» TEXTE
—————
Et cette maturité dans les textes s’accompagne également d’une nouvelle couleur musicale dans les arrangements. C’est Brian Jones qui insuffle un côté pop avec le riff singulier, souvent attribué par erreur à un sitar. Il s’agit en fait de la combinaison d’une mandoline et d’une guitare slide 12 cordes.
L’ange blond apporte son savoir-faire de multi-instrumentiste sur plusieurs morceaux : Sitar sur Paint it black, Marimbas et Vibraphone sur Under my thumb et Out of time, Harmonica sur Goin’ home et High and Dry, guitare slide sur Doncha Bother Me, orgue sur Take It or Leave It, Dulcimer sur I Am Waiting et la très belle ballade Lady jane. On peut le voir jouer de cet instrument traditionnel des Appalaches dans plusieurs apparitions à la télévision :
Mais toujours l’influence Rhythm & Blues
Ces nouvelles couleurs pop n’empêchent pas les Stones de garder leurs racines blues. Et le même Brian Jones qui s’aventure ver le sitar et le dulcimer continue de jouer brillamment de l’harmonica (Goin’ home et High and Dry), et de la guitare slide (Doncha Bother Me). Le groupe jamme pendant plus de 11 minutes sur Goin’ home, et continue d’aligner des rythmiques rockn’roll sur Flight 505, It’s Not Easy, Think… preuve qu’il compte bien garder les deux pieds dans le style qui l’a lancé. Et les sexistes Under my thumb et Stupid girl tendent à confirmer leur statut de bad boys.
—————
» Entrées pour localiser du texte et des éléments
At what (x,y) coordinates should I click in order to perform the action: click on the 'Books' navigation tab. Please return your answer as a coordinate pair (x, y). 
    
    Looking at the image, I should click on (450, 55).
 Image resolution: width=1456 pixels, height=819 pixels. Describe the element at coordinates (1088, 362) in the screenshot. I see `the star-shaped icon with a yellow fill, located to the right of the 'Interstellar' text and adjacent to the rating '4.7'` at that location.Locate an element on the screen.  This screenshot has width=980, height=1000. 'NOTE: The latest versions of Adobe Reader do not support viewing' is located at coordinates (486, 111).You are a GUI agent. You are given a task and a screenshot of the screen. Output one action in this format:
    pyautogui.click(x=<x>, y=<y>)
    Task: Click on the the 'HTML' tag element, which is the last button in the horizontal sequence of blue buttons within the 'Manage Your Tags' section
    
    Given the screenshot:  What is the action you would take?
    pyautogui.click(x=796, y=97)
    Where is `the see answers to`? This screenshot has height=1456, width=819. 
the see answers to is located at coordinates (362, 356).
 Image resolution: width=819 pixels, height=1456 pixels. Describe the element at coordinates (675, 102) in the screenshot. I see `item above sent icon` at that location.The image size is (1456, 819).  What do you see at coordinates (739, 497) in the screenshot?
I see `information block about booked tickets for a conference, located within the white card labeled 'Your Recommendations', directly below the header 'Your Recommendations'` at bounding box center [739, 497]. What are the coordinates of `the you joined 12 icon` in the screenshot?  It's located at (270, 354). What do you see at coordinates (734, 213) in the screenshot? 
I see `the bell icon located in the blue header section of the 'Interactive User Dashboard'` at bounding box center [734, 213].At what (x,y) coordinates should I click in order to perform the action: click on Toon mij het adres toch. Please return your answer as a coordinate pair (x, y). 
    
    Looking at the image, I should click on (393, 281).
—————
» TRAVAIL DEMANDÉ
[A] Relevez dans le texte sur les Stones tous les instruments que Brian Jones joue d'après le paragraphe commençant par « L’ange blond apporte ».
[B] Poursuivez le texte sur les Stones à partir de sa dernière phrase.

» CORRIGÉ DES EXERCICES
[A] Sitar, marimbas, vibraphone, harmonica, guitare slide, orgue, dulcimer.

[B]
« Laisseriez-vous votre fille épouser un Rolling Stone ? » disait un slogan à l’époque… Le manager Andrew Loog Oldham savait ce qu’il faisait en fabriquant cette étiquette de mauvais garçons. Et même sur un album qui semble s’orienter un peu plus vers la pop (le suivant, Between the buttons, le sera encore plus), les Rolling Stones gardent leur image savamment façonnée.
Ce mariage entre pop et rock, les Rolling Stones vont le cultiver de plus en plus durant les deux années suivantes, avant de revenir à un blues-rock sauvage et primal sur Beggars banquet en 1968. Album qui sonnera le glas de l’ère Brian Jones (excepté deux brèves interventions anecdotiques sur l’album Let it bleed). Mais en attendant, l’apogée des Stones première mouture, avec Jagger et Richards aux compos et Jones aux arrangements, se situe bien sur cet Aftermath, sorti il y a tout juste 55 ans.